Les participants ont eu également l’opportunité d’assister à une autre problématique, elle aussi dans l’ombre : l’illettrisme. L’inclusion numérique entend lutter contre l’illectronisme, mais bien souvent les conseillers numériques sont confrontés à des personnes qui n’ont pas les compétences de base – lire, écrire, compter. Sachant que 95% du contenu numérique est de l’écrit, comment accompagner ces personnes ? Animée notamment par Anne Mességué, coordinatrice à l’Agence Nationale de Lutte contre l’Illettrisme, la conférence présente la démarche DUPLEX qui vise à former les conseillers numériques pour qu’ils soient en capacité d’accompagner ce public. En s’appuyant sur le principe que le numérique peut permettre de développer les compétences de base, la démarche DUPLEX entend faire d’une pierre deux coups en luttant simultanément contre l’illettrisme et l’illectronisme.

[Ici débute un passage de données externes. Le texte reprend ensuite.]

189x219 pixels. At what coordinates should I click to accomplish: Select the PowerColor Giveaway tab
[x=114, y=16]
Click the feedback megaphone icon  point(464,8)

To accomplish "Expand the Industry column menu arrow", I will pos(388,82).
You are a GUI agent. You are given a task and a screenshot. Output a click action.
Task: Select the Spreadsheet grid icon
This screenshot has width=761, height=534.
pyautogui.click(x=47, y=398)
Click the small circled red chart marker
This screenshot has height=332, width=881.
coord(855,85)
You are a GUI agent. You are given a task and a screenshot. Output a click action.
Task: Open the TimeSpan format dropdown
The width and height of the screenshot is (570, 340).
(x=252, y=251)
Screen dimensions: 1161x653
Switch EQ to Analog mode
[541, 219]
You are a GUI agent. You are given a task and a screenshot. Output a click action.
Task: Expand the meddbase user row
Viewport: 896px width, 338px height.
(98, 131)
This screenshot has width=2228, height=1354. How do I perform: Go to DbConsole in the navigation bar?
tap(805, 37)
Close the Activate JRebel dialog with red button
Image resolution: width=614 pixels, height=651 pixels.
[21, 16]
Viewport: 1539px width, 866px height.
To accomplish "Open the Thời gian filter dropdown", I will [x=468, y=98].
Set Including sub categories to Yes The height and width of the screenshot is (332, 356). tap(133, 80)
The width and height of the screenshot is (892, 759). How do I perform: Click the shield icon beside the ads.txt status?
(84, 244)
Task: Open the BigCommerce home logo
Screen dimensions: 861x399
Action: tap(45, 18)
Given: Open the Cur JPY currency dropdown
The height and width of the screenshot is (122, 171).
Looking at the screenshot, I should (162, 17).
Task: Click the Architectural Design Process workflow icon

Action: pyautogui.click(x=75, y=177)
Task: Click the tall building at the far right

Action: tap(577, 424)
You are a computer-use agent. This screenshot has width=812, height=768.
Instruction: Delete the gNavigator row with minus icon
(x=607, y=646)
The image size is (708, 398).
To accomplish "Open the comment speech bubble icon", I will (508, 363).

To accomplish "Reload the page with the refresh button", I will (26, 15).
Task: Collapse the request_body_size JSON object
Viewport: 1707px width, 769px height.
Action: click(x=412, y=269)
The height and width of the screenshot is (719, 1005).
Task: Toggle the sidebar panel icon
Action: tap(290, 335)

La question de l’éthique du numérique était également un thème phare de cette édition. Si la plupart des conseillers numériques ont conscience que la priorité est de former aux compétences numériques de base, ils n’oublient pas pour autant qu’il est également essentiel de véhiculer des pratiques éthiques en prônant un numérique au service des gens, sobre écologiquement et qui ne soit pas subi, mais choisi. L’atelier animé par Framasoft et Hubikoop proposait ainsi de créer un catalogue des pratiques numériques éthiques en se basant sur l’expérience des acteurs de l’inclusion numérique. Logiciels libres, reconditionnement du matériel informatique, sensibilisation à l’utilisation des données personnelles par les GAFAM, aide au choix d’une boîte mail, d’un navigateur et d’un cloud responsables… Le numérique éthique est possible, mais ne peut se faire sans accompagnement. Si beaucoup le soutiennent en théorie, la mise en pratique est plus complexe : “C’est difficile d’inciter les personnes qui sont déjà en difficulté avec le numérique” constate un conseiller numérique pendant l’atelier, “Oui, ça prend plus de temps de les sensibiliser aux outils éthiques, mais la plupart sont gratuits, et pour ce public souvent précaire, c’est plus intéressant pour eux” répond un autre conseiller numérique qui propose déjà des accompagnements sur ce thème. Une question qui était abordée plus tard dans l’après-midi du point de vue des politiques publiques grâce aux interventions des responsables de grandes métropoles (Nantes, Rennes, Bordeaux, La Rochelle et Strasbourg) qui ont récemment adopté des feuilles de route sur le numérique responsable.
Une édition particulièrement engagée vers plus de justice sociale, à laquelle a fait écho le discours du Maire de Bordeaux, Pierre Hurmic : “Nous ne pouvons nous montrer neutres, confrontés aux solutions à apporter concernant l’effondrement climatique, à la destruction de l’environnement, à l’urgence sociale, au maintien et au raffermissement nécessaire de la cohésion et de l’harmonie sociétale. (…) Je sais que Numérique en Commun[s] a inscrit le numérique d’intérêt général à son fronton, et nous verrons tout au long de la journée avec l’ONU, l’Union européenne et l’ensemble des partenaires que cet agenda politique est bien partagé”.